--- What you have to do ---
Each line of the data below from the one holding "You are a GUI" to the one holding "The width and", inclusive, is to be reproduced exactly; no other line belongs in the answer.

--- Information given ---
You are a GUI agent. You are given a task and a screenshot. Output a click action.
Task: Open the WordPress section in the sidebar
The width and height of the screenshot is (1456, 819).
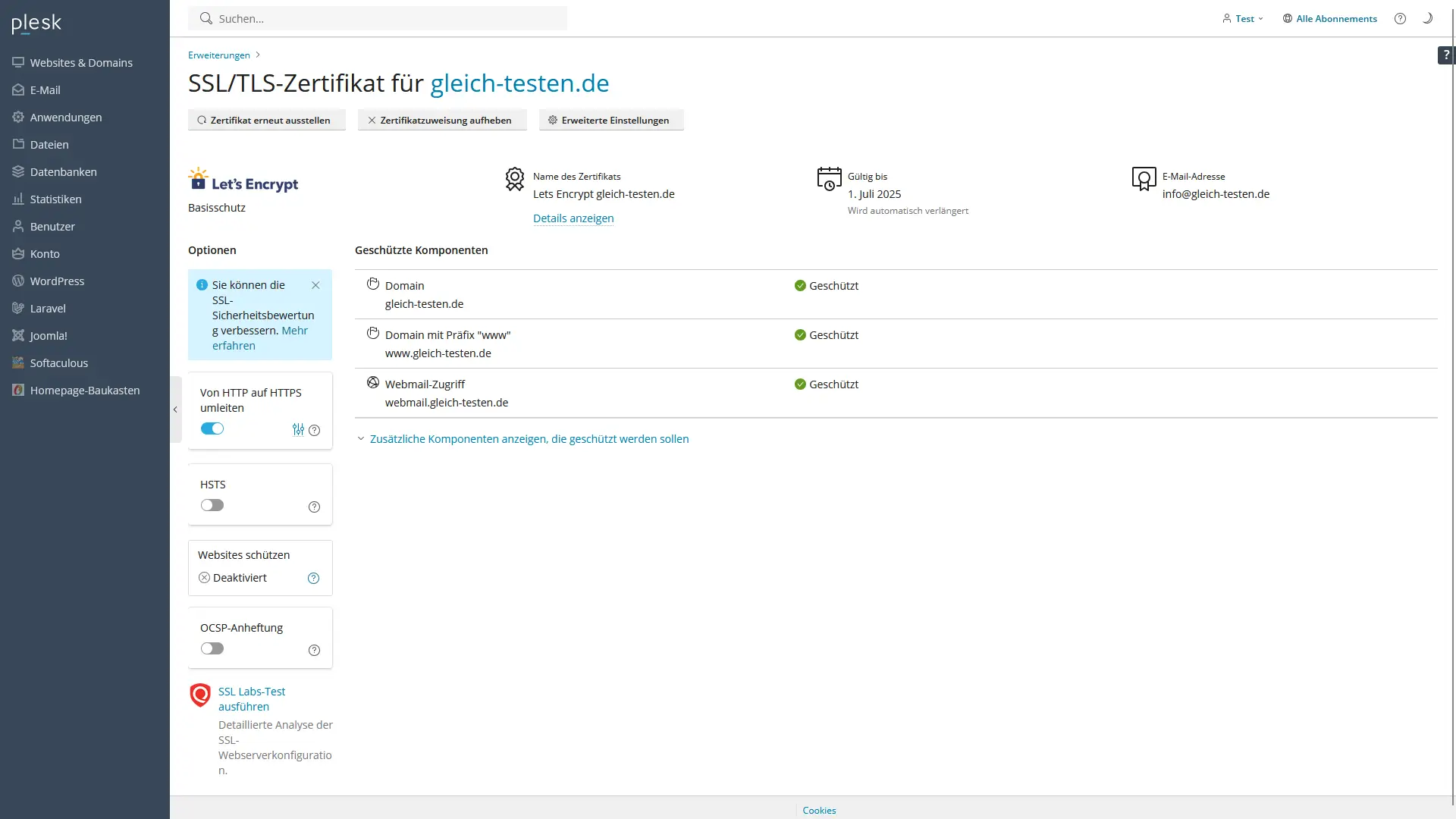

==

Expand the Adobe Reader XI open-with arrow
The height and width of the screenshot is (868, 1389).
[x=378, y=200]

--- Response for this exercise ---
You are a GUI agent. You are given a task and a screenshot. Output a click action.
Task: Open the WordPress section in the sidebar
The width and height of the screenshot is (1456, 819).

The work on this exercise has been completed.